<<<<

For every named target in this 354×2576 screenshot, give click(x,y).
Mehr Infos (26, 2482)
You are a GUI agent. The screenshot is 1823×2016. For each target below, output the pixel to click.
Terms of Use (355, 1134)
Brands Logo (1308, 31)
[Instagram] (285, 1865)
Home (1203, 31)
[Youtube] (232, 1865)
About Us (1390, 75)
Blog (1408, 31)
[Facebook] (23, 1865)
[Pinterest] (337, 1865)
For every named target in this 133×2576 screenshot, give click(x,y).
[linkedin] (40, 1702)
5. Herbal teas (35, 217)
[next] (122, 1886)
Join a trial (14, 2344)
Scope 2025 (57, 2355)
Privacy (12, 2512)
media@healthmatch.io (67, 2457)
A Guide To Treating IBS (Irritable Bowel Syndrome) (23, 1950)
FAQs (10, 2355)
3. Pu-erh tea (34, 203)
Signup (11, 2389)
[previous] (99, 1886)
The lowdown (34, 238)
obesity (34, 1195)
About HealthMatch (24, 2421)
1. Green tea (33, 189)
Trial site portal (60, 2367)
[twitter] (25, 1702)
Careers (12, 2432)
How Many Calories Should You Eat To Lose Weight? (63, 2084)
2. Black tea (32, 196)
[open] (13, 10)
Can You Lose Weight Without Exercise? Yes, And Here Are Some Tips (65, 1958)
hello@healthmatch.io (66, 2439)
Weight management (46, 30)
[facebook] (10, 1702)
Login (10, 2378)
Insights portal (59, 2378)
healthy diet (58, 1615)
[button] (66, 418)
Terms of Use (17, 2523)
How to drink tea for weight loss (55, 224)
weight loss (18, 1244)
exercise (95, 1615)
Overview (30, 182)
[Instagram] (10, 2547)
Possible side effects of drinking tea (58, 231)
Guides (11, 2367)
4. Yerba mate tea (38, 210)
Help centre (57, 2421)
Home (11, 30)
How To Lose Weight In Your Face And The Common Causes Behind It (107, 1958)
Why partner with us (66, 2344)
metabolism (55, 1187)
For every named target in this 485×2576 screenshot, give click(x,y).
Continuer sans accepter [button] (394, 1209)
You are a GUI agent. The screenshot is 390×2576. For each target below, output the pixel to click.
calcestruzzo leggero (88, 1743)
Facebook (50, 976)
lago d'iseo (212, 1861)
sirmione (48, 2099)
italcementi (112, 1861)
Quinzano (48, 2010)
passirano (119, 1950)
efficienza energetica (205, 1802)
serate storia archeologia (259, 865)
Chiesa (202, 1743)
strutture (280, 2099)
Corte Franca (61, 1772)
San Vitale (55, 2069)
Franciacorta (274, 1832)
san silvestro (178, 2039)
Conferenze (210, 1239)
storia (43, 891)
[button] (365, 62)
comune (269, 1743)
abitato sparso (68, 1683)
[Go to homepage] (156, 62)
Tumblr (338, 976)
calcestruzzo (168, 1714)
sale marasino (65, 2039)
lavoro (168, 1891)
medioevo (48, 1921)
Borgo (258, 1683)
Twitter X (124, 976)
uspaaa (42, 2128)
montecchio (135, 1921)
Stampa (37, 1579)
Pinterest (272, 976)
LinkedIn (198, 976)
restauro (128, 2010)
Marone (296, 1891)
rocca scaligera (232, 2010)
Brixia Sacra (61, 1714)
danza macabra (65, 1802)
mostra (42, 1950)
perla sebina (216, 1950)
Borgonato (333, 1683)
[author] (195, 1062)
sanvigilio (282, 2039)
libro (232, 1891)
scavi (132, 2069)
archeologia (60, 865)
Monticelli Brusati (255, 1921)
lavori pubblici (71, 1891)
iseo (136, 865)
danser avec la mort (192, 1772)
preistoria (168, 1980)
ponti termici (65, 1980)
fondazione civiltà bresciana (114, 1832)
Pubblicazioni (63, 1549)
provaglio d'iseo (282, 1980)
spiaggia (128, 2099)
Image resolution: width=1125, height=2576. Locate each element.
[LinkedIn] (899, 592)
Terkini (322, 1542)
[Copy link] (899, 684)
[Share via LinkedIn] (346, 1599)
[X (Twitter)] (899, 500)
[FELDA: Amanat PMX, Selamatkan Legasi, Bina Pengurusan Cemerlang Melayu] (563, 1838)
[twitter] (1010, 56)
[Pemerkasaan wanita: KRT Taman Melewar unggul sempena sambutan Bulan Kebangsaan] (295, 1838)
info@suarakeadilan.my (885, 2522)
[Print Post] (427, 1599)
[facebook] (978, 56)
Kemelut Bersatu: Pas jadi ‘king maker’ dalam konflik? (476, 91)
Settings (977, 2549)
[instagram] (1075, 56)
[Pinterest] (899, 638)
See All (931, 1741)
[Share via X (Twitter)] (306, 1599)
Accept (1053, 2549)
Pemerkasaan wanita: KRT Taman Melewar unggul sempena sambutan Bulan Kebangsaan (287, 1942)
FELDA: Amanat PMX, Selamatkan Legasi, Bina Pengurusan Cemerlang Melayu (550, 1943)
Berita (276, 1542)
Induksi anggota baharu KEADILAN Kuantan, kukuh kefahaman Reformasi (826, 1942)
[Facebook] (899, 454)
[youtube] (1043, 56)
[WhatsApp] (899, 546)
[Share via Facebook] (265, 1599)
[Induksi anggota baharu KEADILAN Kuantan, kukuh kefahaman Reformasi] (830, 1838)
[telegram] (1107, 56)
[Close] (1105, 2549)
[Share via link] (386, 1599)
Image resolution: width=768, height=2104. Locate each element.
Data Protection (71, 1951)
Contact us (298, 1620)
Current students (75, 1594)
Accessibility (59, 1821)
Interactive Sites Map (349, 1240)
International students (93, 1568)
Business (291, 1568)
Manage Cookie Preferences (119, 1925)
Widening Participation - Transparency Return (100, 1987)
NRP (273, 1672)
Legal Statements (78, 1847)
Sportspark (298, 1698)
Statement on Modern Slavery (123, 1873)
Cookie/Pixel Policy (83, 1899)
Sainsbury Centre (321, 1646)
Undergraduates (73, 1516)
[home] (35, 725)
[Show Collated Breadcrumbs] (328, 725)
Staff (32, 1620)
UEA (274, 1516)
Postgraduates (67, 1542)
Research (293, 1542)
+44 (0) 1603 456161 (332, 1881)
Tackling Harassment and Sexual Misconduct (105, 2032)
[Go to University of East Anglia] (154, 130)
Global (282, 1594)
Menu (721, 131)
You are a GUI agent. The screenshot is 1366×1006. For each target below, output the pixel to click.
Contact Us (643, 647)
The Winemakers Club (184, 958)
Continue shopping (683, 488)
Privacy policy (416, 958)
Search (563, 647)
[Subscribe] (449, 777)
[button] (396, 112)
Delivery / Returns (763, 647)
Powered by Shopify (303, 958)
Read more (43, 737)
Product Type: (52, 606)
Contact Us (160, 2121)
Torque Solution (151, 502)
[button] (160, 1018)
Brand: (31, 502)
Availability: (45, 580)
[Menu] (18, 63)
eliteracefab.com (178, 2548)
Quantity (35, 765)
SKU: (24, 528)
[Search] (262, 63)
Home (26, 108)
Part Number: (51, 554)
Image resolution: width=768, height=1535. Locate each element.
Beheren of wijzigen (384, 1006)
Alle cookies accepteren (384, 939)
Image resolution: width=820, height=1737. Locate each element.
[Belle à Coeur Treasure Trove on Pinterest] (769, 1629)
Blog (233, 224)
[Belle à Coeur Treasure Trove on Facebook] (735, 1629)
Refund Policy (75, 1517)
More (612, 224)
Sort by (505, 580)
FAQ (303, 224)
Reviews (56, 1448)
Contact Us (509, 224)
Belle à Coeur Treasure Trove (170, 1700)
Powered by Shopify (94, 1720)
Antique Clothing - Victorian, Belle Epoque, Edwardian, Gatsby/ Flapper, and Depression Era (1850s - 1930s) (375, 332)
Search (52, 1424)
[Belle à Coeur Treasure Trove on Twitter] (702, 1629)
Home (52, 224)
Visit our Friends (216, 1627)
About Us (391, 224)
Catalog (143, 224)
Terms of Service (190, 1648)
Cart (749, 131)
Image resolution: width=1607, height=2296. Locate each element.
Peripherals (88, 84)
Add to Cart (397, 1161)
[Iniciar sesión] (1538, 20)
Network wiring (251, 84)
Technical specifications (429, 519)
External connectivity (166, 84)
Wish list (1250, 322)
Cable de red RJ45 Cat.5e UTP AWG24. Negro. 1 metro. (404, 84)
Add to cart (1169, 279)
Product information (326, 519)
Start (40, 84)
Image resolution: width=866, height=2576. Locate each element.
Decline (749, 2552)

>>>>

• _DESCRIPTION OF THE TASK_:
Exact reproduction is required. Give the lines of the data from its first line through the line containing "Brands Logo (1308, 31)", and no others.

• _ANSWER FOR THE TASK_:
For every named target in this 354×2576 screenshot, give click(x,y).
Mehr Infos (26, 2482)
You are a GUI agent. The screenshot is 1823×2016. For each target below, output the pixel to click.
Terms of Use (355, 1134)
Brands Logo (1308, 31)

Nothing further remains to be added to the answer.